Even the embedded Go library (
github.com/open-policy-agent/opa/rego) is significantly heavier thancel-go. - Rego learning curve — Rego is a Datalog-derived language unfamiliar to most developers. CEL syntax is closer to C/Java/Go and is immediately readable.
- Overkill — Dex needs simple expression evaluation, not a full policy engine with data loading, bundles, and partial evaluation.
- No inline expressions — Rego policies are typically separate files, not inline config expressions. This makes the config harder to understand and deploy.
- Smaller CNCF footprint for embedding — While OPA is a graduated CNCF project, CEL has broader adoption as an embedded language (Kubernetes, Istio, Envoy, Kyverno, etc.).
JMESPath
JMESPath was proposed for claim mapping. Drawbacks:
- Query-only — JMESPath is a JSON query language. It cannot express boolean conditions, mutations, or string operations naturally.
- Limited type system — No type checking at compile time. Errors are only caught at runtime.
- Small ecosystem — Limited adoption compared to CEL. No CNCF projects use JMESPath for policy evaluation.
- No cost estimation — No way to bound execution time.
Hardcoded Go Logic
The current approach: each feature requires new Go structs, config fields, and code. This is unsustainable:
ClaimMapping,NewGroupFromClaims,FilterGroupClaims,ModifyGroupNamesare each separate features that could be one CEL expression.- Every new policy need requires a Dex code change and release.

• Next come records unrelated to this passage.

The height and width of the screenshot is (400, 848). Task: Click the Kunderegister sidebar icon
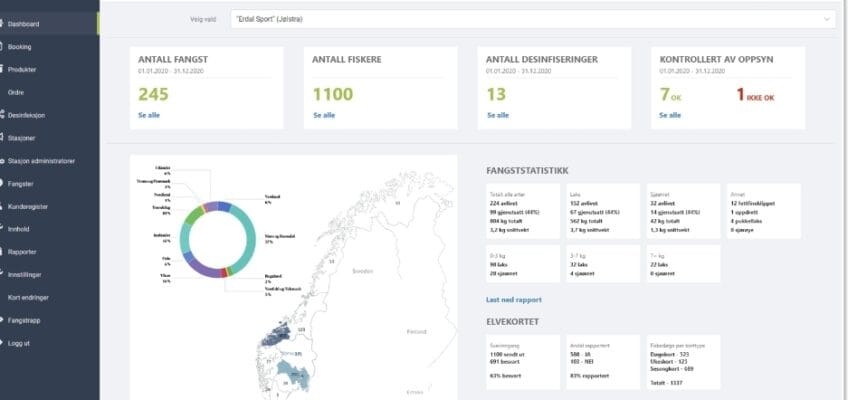[x=4, y=206]
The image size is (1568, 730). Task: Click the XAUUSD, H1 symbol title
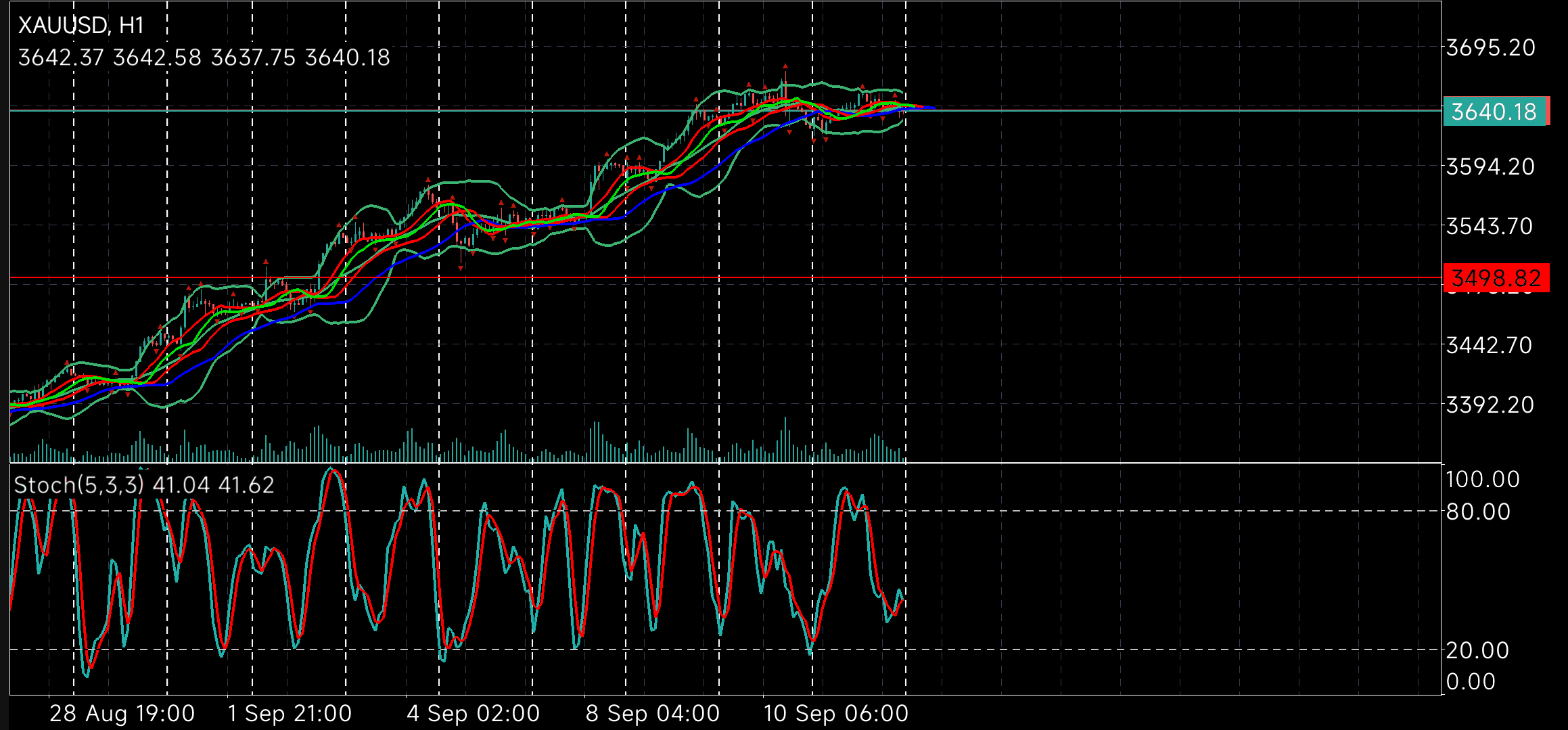81,26
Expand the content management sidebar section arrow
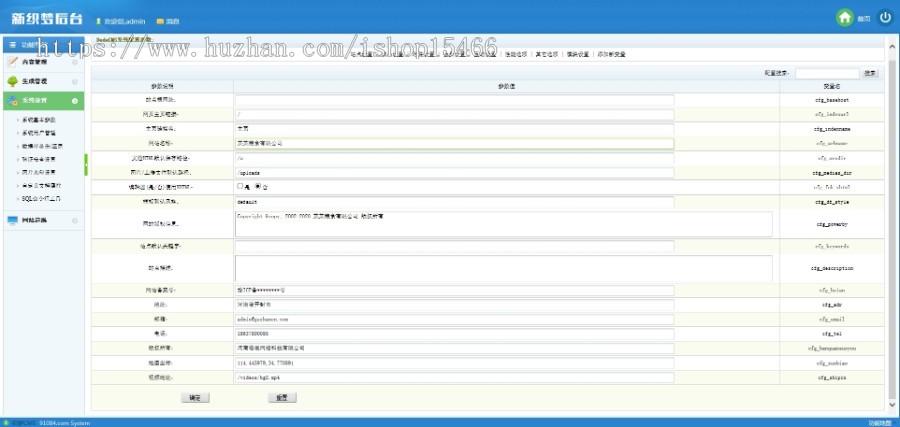This screenshot has height=427, width=900. pos(75,61)
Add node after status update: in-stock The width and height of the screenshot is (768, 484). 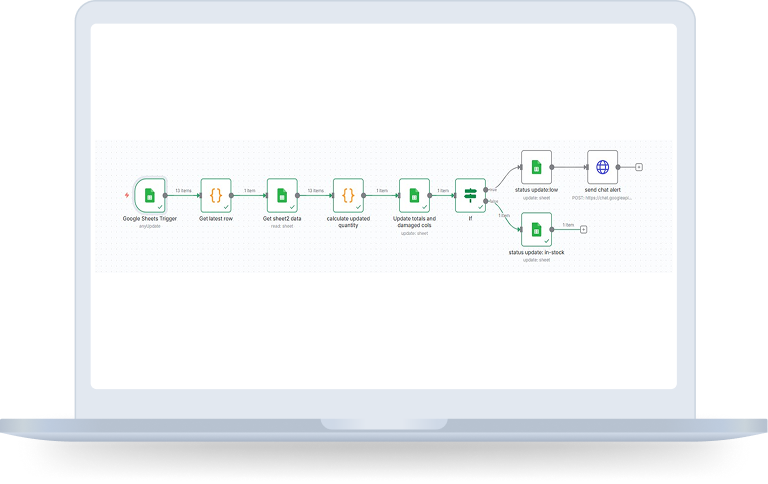point(584,229)
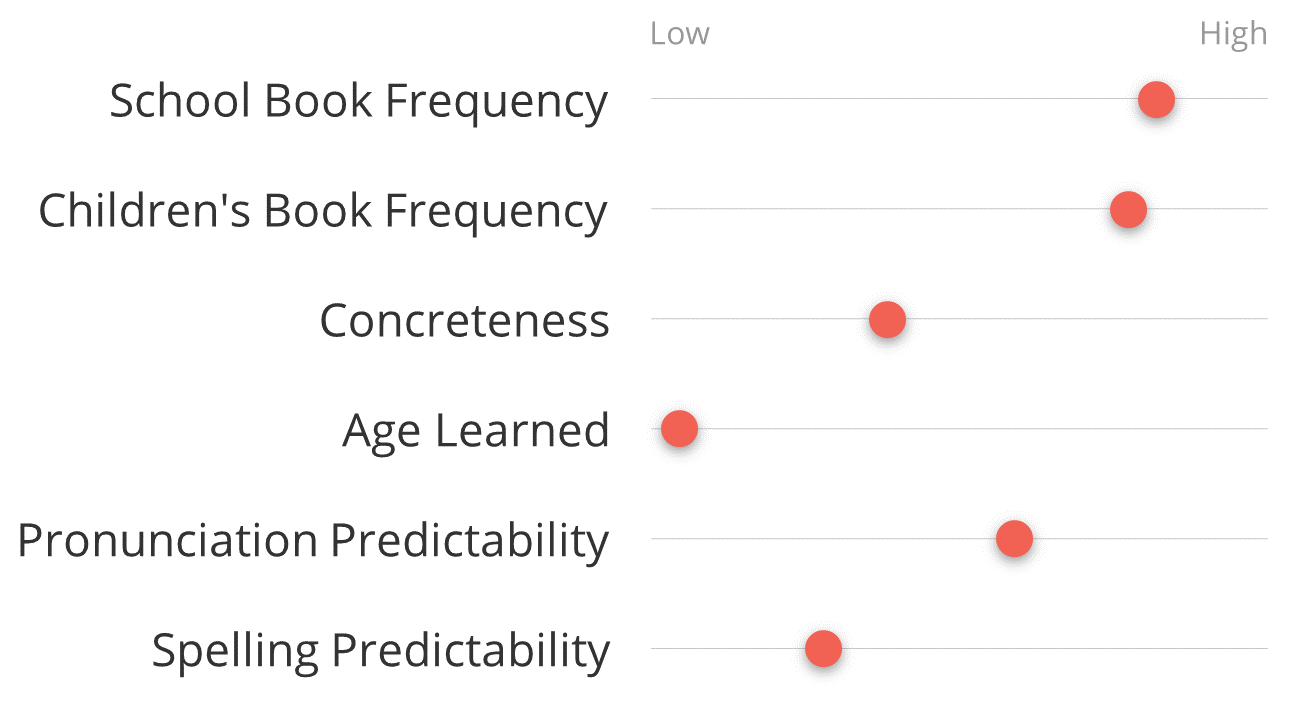Click the Age Learned red dot
The image size is (1302, 710).
(679, 429)
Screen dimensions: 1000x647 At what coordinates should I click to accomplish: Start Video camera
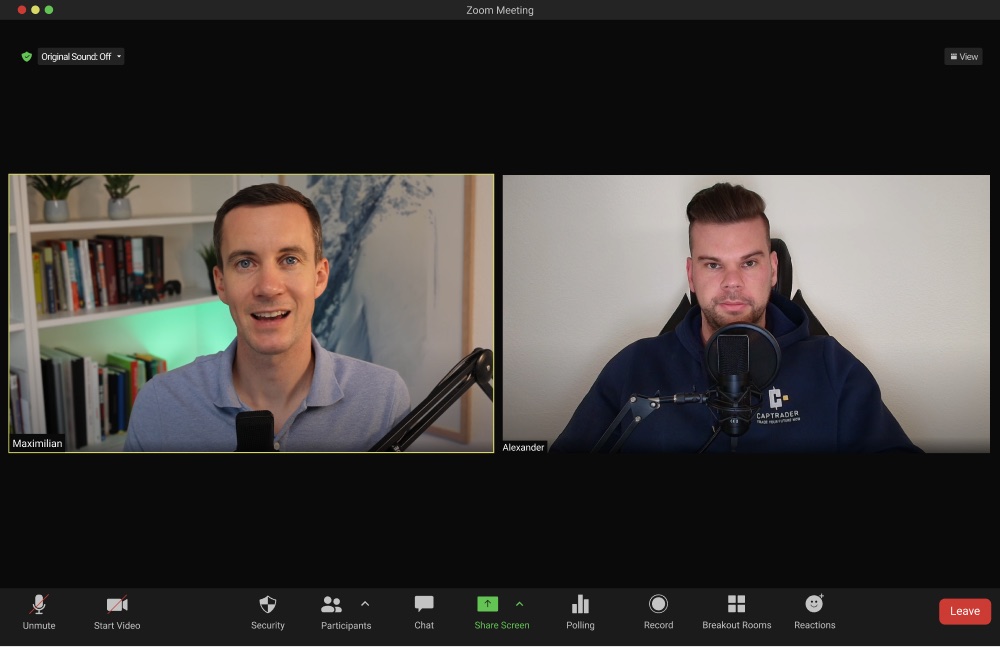117,605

- Combinatorial explosion of config options.
No Change
Without CEL or an equivalent:
- Operators continue to request per-client connector restrictions, custom claims, claim transformations, and access policies — issues remain open indefinitely.
- Dex accumulates more ad-hoc config fields, increasing maintenance burden.
- Complex use cases require external reverse proxies, forking Dex, or middleware.
Future Improvements
- CEL in other connectors — Extend CEL claim mapping beyond OIDC to LDAP (attribute mapping), SAML (assertion mapping), and other connectors with complex attribute mapping needs.
- Policy testing framework — Unit test framework for operators to validate their CEL expressions against fixture data before deployment.
- Connector selection via CEL — Replace the static connector-per-client mapping with a CEL expression that dynamically determines which connectors to show based on request attributes.